**Page excerpt**

This should be seen as an exceptional measure, and NOT as a way to limit access to data for other reasons (e.g., to shield data behind a Data Transfer Agreement). Misuse would be grounds for desk rejection. During submission, you can indicate that your dataset involves open credentialized access, in which case the necessity, openness, and efficiency of the credentialization process itself will also be checked.

Our dataset requires credentialized access. How do we preserve single-blind review, i.e., ensure the identities of reviewers isn’t shared with authors?

If it’s possible to share a private preview link rather than requiring credentials, you may try that. Or, you can make an account, give it view access to the dataset, and share login details with reviewers. After submission, you can send a private message visible only to reviewers on Open Review.

I have an extremely large (> 1 TB) dataset. How do I allow reviewers to properly evaluate it?

Please make sure that the full dataset is available at submission time. You can *in addition* provide ways to help reviewers explore your dataset. This could be a notebook that downloads a portion of the data and helps you explore it, a smaller data sample (ideally hosted in the same way), or a bespoke solution appropriate for your dataset. If you make a sample, also motivate how you created that sample.

**Task to carry out**
Reproduce the full passage on giving reviewers access to datasets, word for word.

**Material**
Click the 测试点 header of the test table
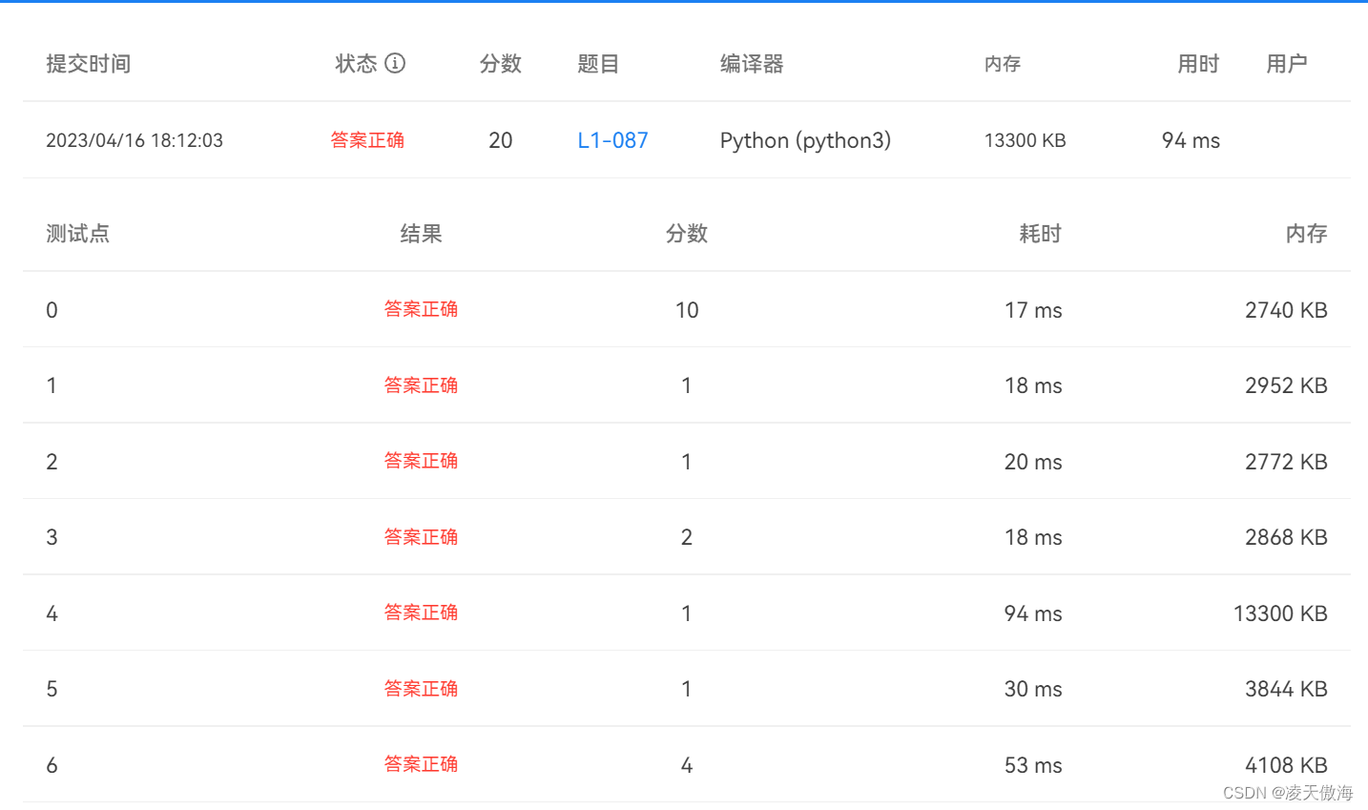 pyautogui.click(x=77, y=233)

**Result of the exercise**
This should be seen as an exceptional measure, and NOT as a way to limit access to data for other reasons (e.g., to shield data behind a Data Transfer Agreement). Misuse would be grounds for desk rejection. During submission, you can indicate that your dataset involves open credentialized access, in which case the necessity, openness, and efficiency of the credentialization process itself will also be checked.

Our dataset requires credentialized access. How do we preserve single-blind review, i.e., ensure the identities of reviewers isn’t shared with authors?

If it’s possible to share a private preview link rather than requiring credentials, you may try that. Or, you can make an account, give it view access to the dataset, and share login details with reviewers. After submission, you can send a private message visible only to reviewers on Open Review.

I have an extremely large (> 1 TB) dataset. How do I allow reviewers to properly evaluate it?

Please make sure that the full dataset is available at submission time. You can *in addition* provide ways to help reviewers explore your dataset. This could be a notebook that downloads a portion of the data and helps you explore it, a smaller data sample (ideally hosted in the same way), or a bespoke solution appropriate for your dataset. If you make a sample, also motivate how you created that sample.